Mindestlöhne in Europa

300 Seiten | 2006 | EUR 17.80 | sFr 31.70
ISBN 3-89965-154-5 1

Titel nicht lieferbar!

 

Kurztext: Erstmalig im deutschen Sprachraum wird mit diesem Band eine umfassende Analyse der Erfahrungen mit nationalen Mindestlohnsystemen in Europa und den USA vorgelegt.


Die vom Wirtschafts- und Sozialwissenschaftlichen Institut (WSI) in der Hans-Böckler-Stiftung koordinierte Studie enthält Untersuchungen über Länder wie Großbritannien, Irland, die BeNeLux-Staaten, Frankreich, Spanien, die Staaten Mittel- und Osteuropas und die USA, die allesamt über einen nationalen gesetzlichen Mindestlohn verfügen. Darüber hinaus werden mit den skandinavischen Ländern Dänemark, Schweden und Norwegen sowie Deutschland, Österreich und der Schweiz auch Länder berücksichtigt, in denen die Mindestlohnsicherung bislang im Wesentlichen durch Tarifverträge erfolgt.

Die politischen und ökonomischen Veränderungen in den vergangenen beiden Jahrzehnten haben die Mindestlohnsysteme in allen Ländern vor neue Herausforderungen gestellt und oftmals eine Zunahme von Niedriglohnbeschäftigten und Working Poor nicht verhindern konnten. Dies macht in vielen Ländern nicht nur eine Überprüfung der nationalen Mindestlohnpolitiken notwendig, sondern verlangt auch nach einer stärkeren internationalen Koordinierung, wie dies in den hier dokumentierten "Thesen für eine europäische Mindestlohnpolitik" gefordert wird.

Die Herausgeber:

Thorsten Schulten ist Referent für Arbeits- und Tarifpolitik in Europa; Reinhard Bispinck ist Referent für Tarifpolitik und Leiter des WSI-Tarifarchivs; Claus Schäfer ist Referent für Verteilungspolitik. Alle drei sind wissenschaftliche Mitarbeiter beim Wirtschafts- und Sozialwissenschaftlichen Institut (WSI) in der Hans-Böckler-Stiftung.

■ Übungsaufgabe A: Wie lauten die Datensätze ab der Zeile mit „ServiceNow Launches CreateNow Developer Program (1007, 392)“ einschließlich dieser Zeile bis zum Ende der Datensätze, wenn du „ServiceNow“ überall in „ServiceCloud“ umbenennst und alles andere unverändert lässt?
Die Datensätze haben mit dem Text nichts zu tun.

■ Datensätze:
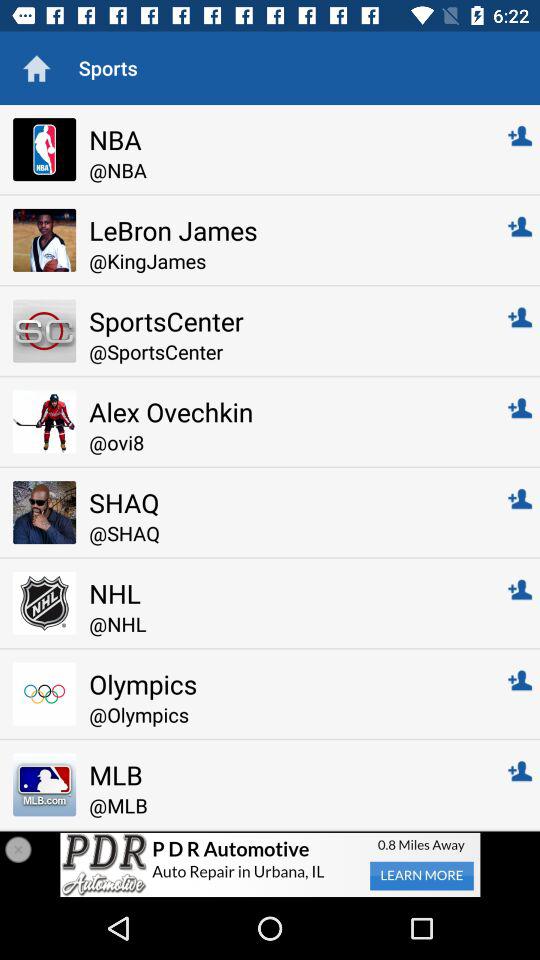
jump to alex ovechkin (284, 411)
Given the description of an element on the screen output the (x, y) to click on. 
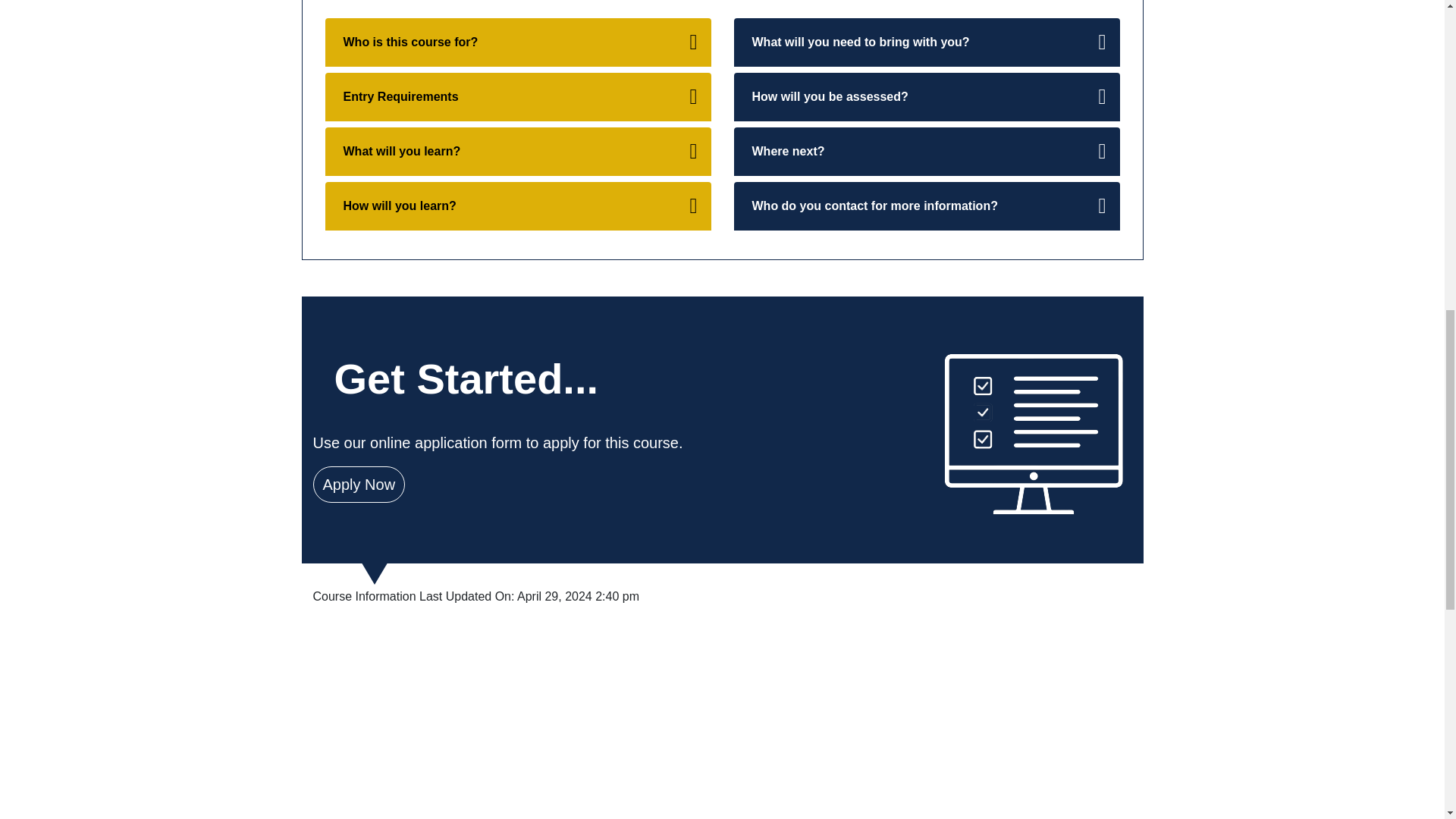
Apply Now (358, 484)
Given the description of an element on the screen output the (x, y) to click on. 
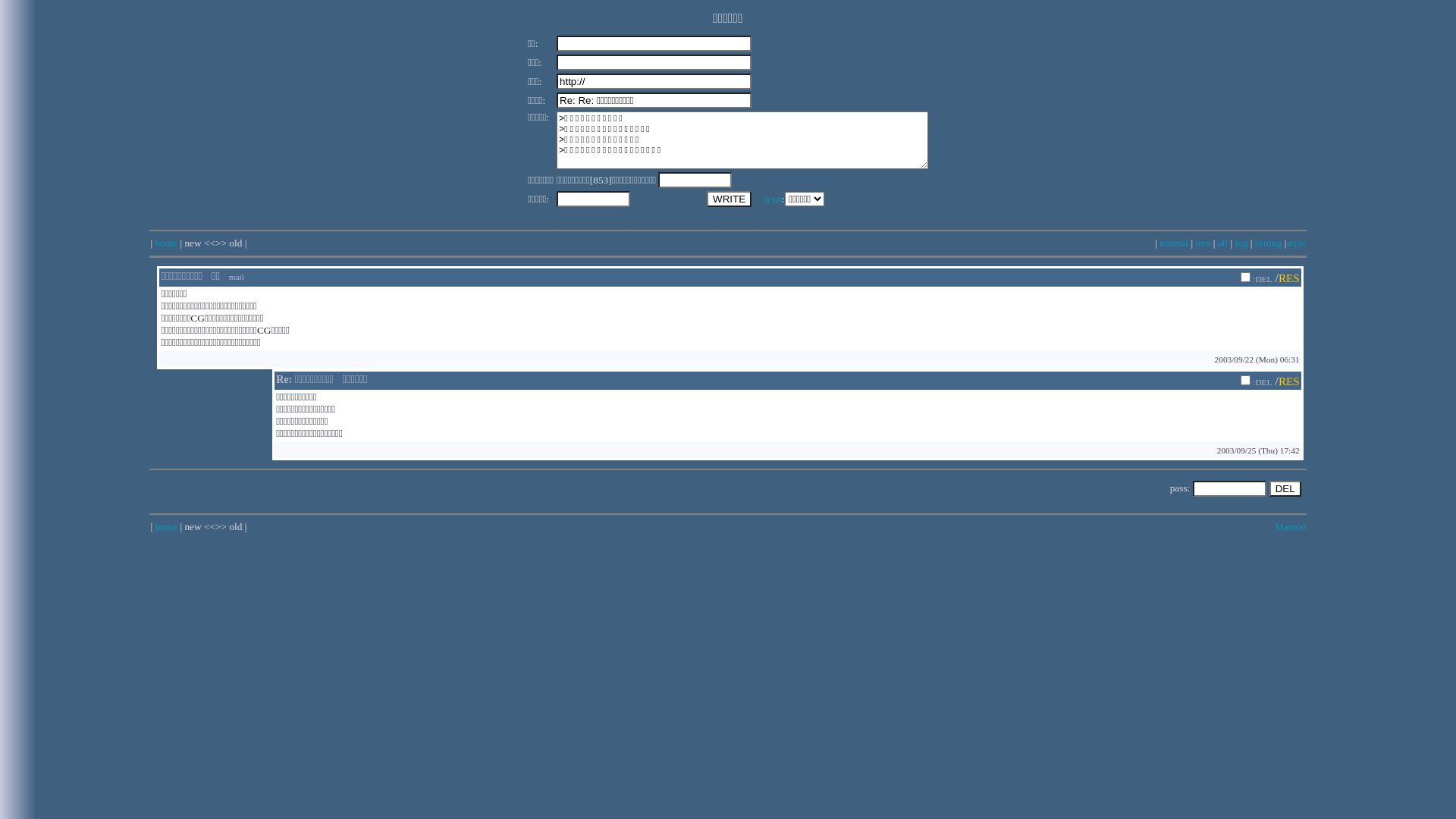
style Element type: text (1295, 242)
normal Element type: text (1173, 242)
mail Element type: text (236, 275)
home Element type: text (165, 242)
setting Element type: text (1268, 242)
home Element type: text (165, 526)
tree Element type: text (1202, 242)
RES Element type: text (1288, 380)
all Element type: text (1222, 242)
icon Element type: text (772, 198)
DEL Element type: text (1285, 488)
Manual Element type: text (1289, 526)
WRITE Element type: text (728, 199)
RES Element type: text (1288, 277)
log Element type: text (1240, 242)
Given the description of an element on the screen output the (x, y) to click on. 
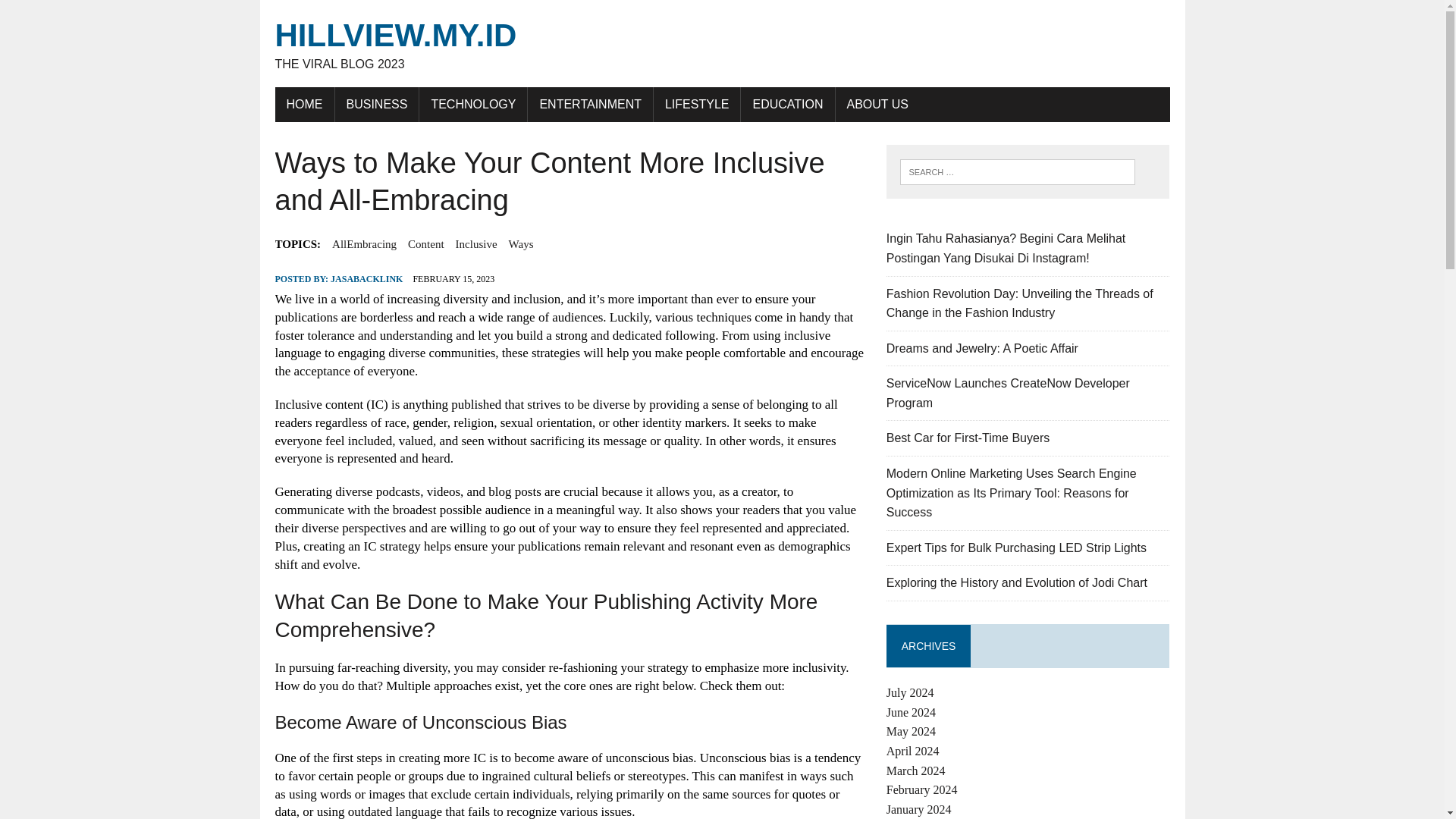
ServiceNow Launches CreateNow Developer Program (1007, 392)
Ways (521, 244)
Expert Tips for Bulk Purchasing LED Strip Lights (1016, 547)
Content (425, 244)
TECHNOLOGY (473, 104)
Exploring the History and Evolution of Jodi Chart (1016, 582)
hillview.my.id (722, 43)
Dreams and Jewelry: A Poetic Affair (722, 43)
ABOUT US (982, 348)
ServiceNow Launches CreateNow Developer Program (877, 104)
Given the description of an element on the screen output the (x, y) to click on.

■ Übungsaufgabe B: Wie ließe sich der Text über Mindestlöhne in Europa im Anschluss an seinen letzten Satz weiterführen?

■ Antwort A:
ServiceCloud Launches CreateNow Developer Program (1007, 392)
Ways (521, 244)
Expert Tips for Bulk Purchasing LED Strip Lights (1016, 547)
Content (425, 244)
TECHNOLOGY (473, 104)
Exploring the History and Evolution of Jodi Chart (1016, 582)
hillview.my.id (722, 43)
Dreams and Jewelry: A Poetic Affair (722, 43)
ABOUT US (982, 348)
ServiceCloud Launches CreateNow Developer Program (877, 104)
Given the description of an element on the screen output the (x, y) to click on.

■ Antwort B:
Rezensionen

Klares Plädoyer für den Mindestlohn
VON MARIO MÜLLER Die Diskussion über Mindestlöhne solle in Ruhe geführt werden und nicht in der Öffentlichkeit. Also sprach kürzlich Angela Merkel. Aber offenbar hört kaum jemand auf die Bundeskanzlerin. Das Thema wird nicht nur am Kabinettstisch in Berlin erörtert, sondern hat längst den Stammtisch erreicht. Und auch zwischen beiden Ebenen wird munter über das Für und Wider eines gesetzlichen Standards beziehungsweise über die angemessene Lohnhöhe gestritten. Das ist auch gut so. Selbstverständlich darf die Debatte nicht hinter verschlossenen Türen stattfinden, dafür ist das Thema sowohl für die Vielzahl der Betroffenen als auch für die Volkswirtschaft insgesamt zu wichtig. Ein bisschen mehr Ruhe und Sachlichkeit wären allerdings schon angebracht, wozu ein Blick über den teutonischen Tellerrand sicherlich einiges beitragen könnte. Den bietet das soeben erschienene Buch "Mindestlöhne in Europa". Mit ihm werde "erstmalig im deutschen Sprachraum" eine umfassende Analyse der Erfahrungen mit entsprechenden nationalen Systemen auf dem Alten Kontinent sowie den USA vorgelegt, heißt es im Klappentext. Die einzelnen Beiträge beschreiben nicht nur die historische Entwicklung von gesetzlichen wie von tariflichen Mindestlöhnen und ihre derzeitige Ausgestaltung in den jeweiligen Ländern, sondern gehen auch auf die Stärken und Schwächen der diversen Ansätze ein.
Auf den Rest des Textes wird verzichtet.